Segue il testo citato da  H. Funke, che dunque non brilla certamente per correttezza.
La confutazione scientifica del mio articolo dovrebbe pertanto essere rimandata al contributo di Günter Morsch [foto] “Uccisioni mediante gas tossico nel campo di concentramento di Sachsenhausen” (pp. 260-276), tanto più in quanto si chiude con un paragrafo piuttosto pretenzioso dal titolo “Strategie negatorie revisionistiche” (pp. 274-276).
Qui però l’autore si mostra molto cauto, limitandosi ad una vaga allusione al mio articolo:
«Negli ultimi anni,  revisionisti di primo piano hanno cercato in modo crescente di confutare l’esistenza di una camera a gas nel campo di concentramento di Sachsenhausen in riviste specifiche come i “Vierteljahreshefte für freie Geschichtsforschung” e in altre pubblicazioni, soprattutto in internet. In ciò gli autori utilizzano argomentazioni apparentemente scientifiche, avendo esaminato a lungo i documenti degli archivi russi e l’archivio del memoriale [di Sachsenhausen], per presentarsi poi in modo particolareggiato e dettagliato con le loro fonti di valore. Spesso non si tratta affatto di tentativi di negazione grossolani, facilmente comprensibili,   ma di strategie di negazione che cercano di apparire come catene argomentative oggettive che possono essere difficilmente confutate persino da storici che non siano esperti in materia. Questi tentativi di negazione perciò, a mio avviso, devono essere presi assolutamente sul serio, tanto più in quanto possono trovare ampia diffusione via internet e sono stati accolti perfino al processo britannico contro Irving».

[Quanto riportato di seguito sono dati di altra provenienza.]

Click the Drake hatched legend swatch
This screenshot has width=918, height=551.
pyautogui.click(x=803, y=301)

Indi  passa alla critica di vari argomenti revisionistici, ma senza neppure accennare a quelli che ho esposto nell’articolo summenzionato. Donde la conseguenza che o l’autore non è esperto in materia (ma allora perché ha scritto su questo campo?), oppure le mie «catene argomentative» sono tanto «oggettive» che egli non è riuscito a confutarle e ha preferito glissare.

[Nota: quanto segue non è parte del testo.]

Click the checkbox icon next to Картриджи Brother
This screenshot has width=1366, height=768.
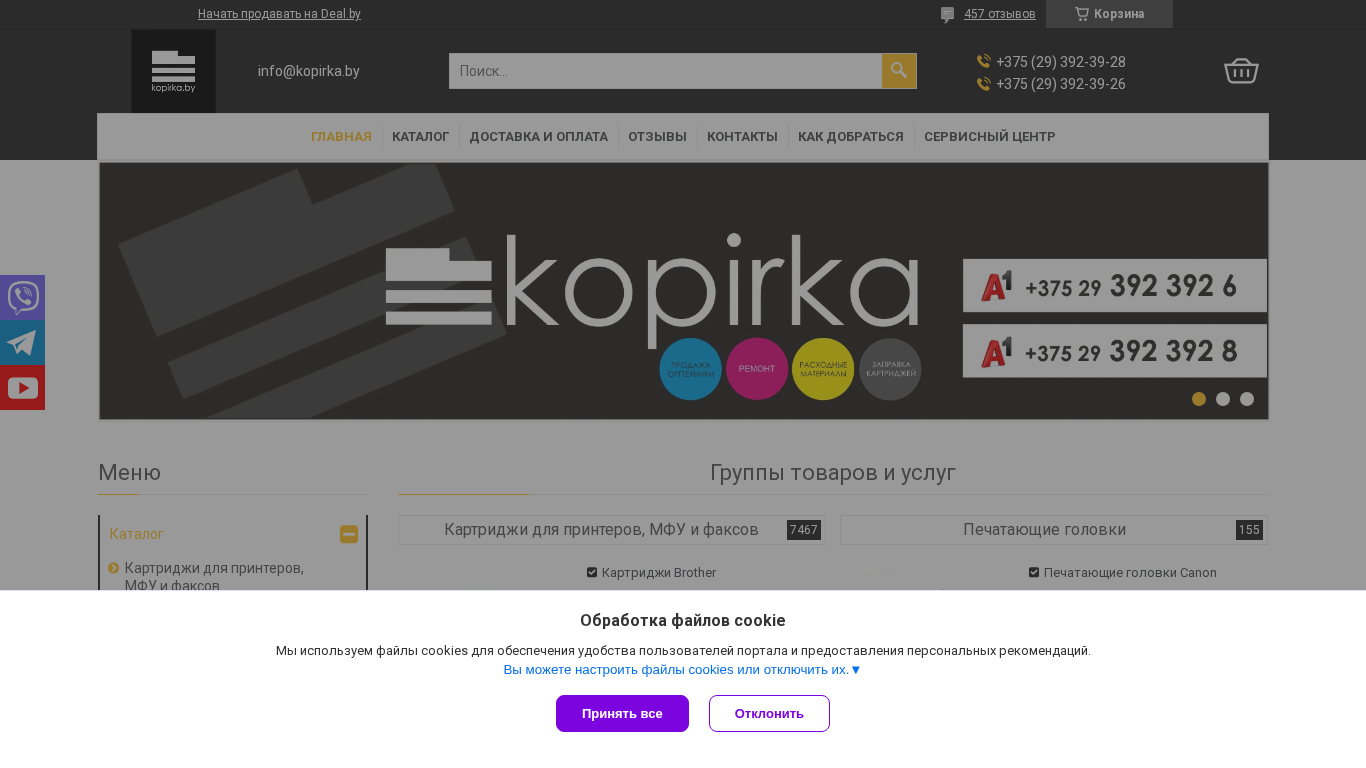(592, 573)
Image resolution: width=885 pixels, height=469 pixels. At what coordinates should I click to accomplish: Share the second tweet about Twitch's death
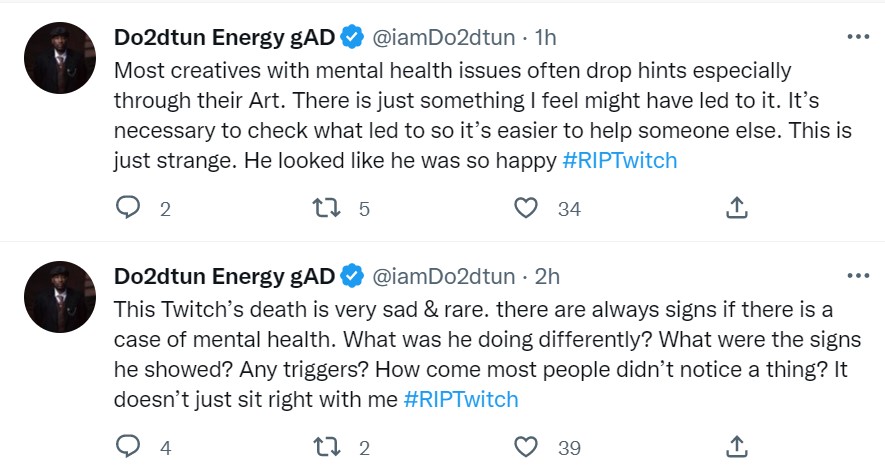coord(736,445)
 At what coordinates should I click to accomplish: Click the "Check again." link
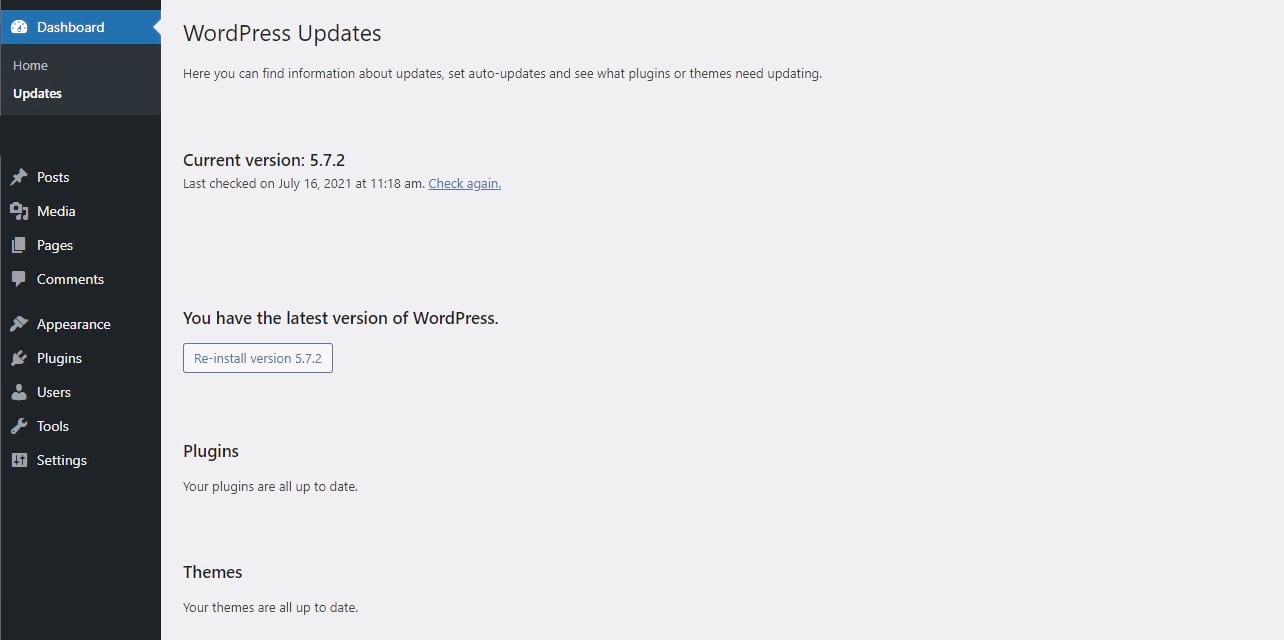pyautogui.click(x=464, y=184)

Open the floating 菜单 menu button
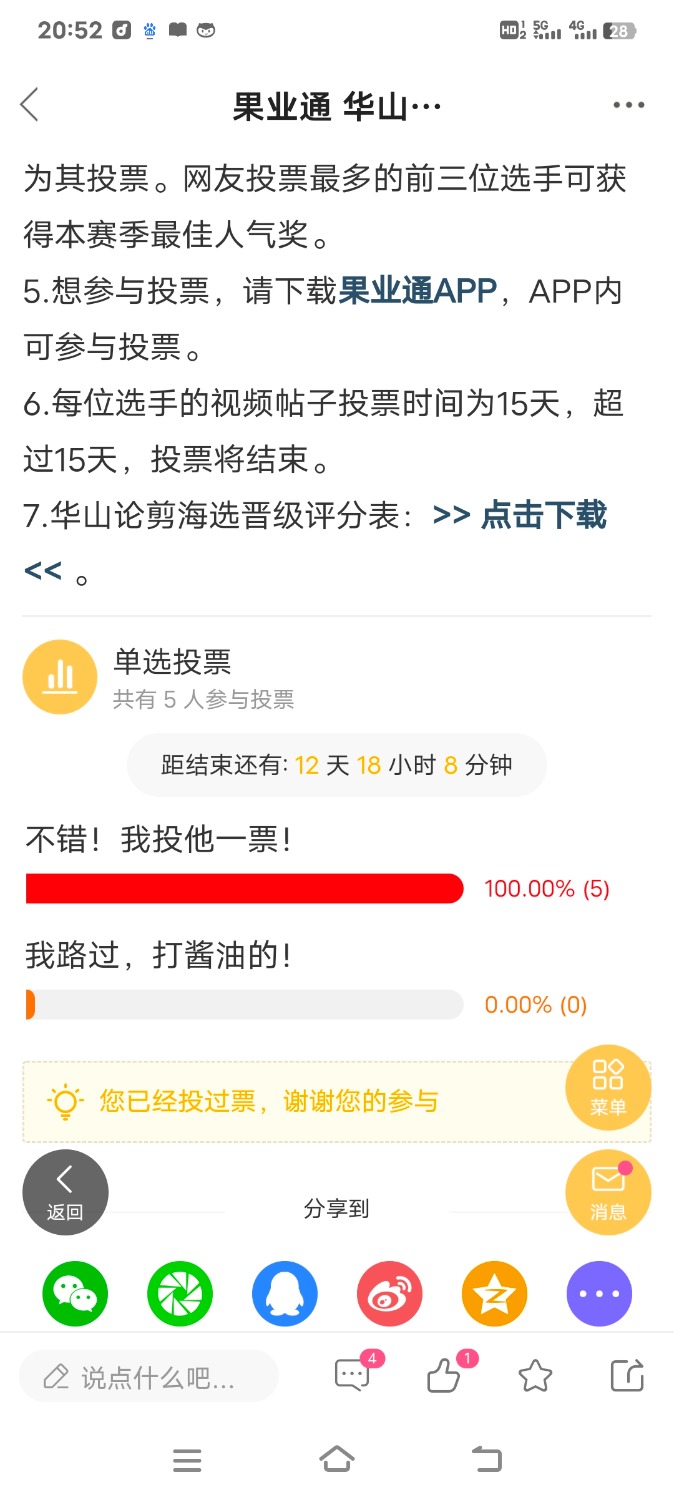(608, 1087)
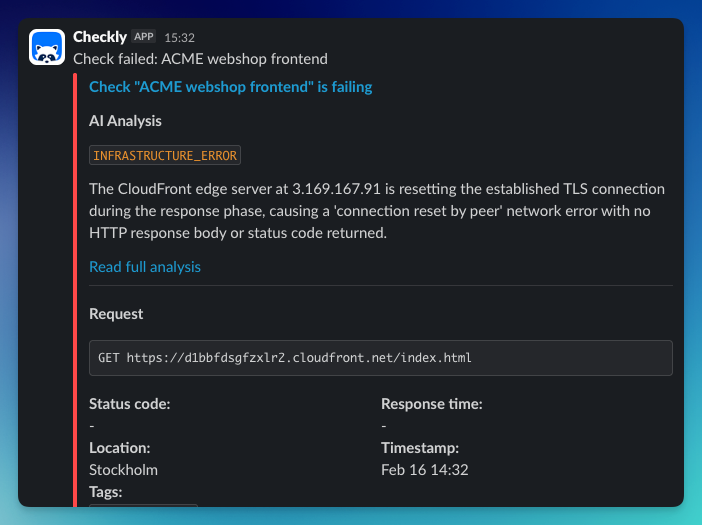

Quanto ai molteplici studi che ho dedicato, sia da solo, sia in collaborazione con Jürgen Graf, a molti dei temi trattati nella parte “costruttiva” dell’opera – su Auschwitz, su Belzec, su Treblinka, su Stutthof, su Majdanek – questo consesso internazionale di specialisti ha mantenuto il più rigoroso silenzio. Quelli, successivi, su Chelmno e Sobibor, saranno invece senza dubbio taciuti al prossimo convegno.
Un’ultima osservazione.
Hajo Funke [foto] lascia intendere che il presunto “impianto di fucilazione” di Sachenhausen contestato nella nota introduttiva summenzionata in realtà esistette. E in effetti Günter Morsch a p. 276 ne parla. Ma con riferimento esclusivo a una “perizia” dei Sovietici. Quelli stessi che a Norimberga osarono affermare che a Sachenhausen erano stati giustiziati 840.000 (ottocentoquarantamila) prigionieri di guerra russi!
Poveri specialisti dell’Olocausto: una immensa falange internazionale incapace di confutare un pugno di revisionisti. Ecco perché si invocano le leggi repressive.

                                                                                                              Carlo Mattogno

8 marzo 2011


[1] Vierteljahreshefte für freie Geschichtsforschung, anno 7, n. 2, luglio 2003, p. 173.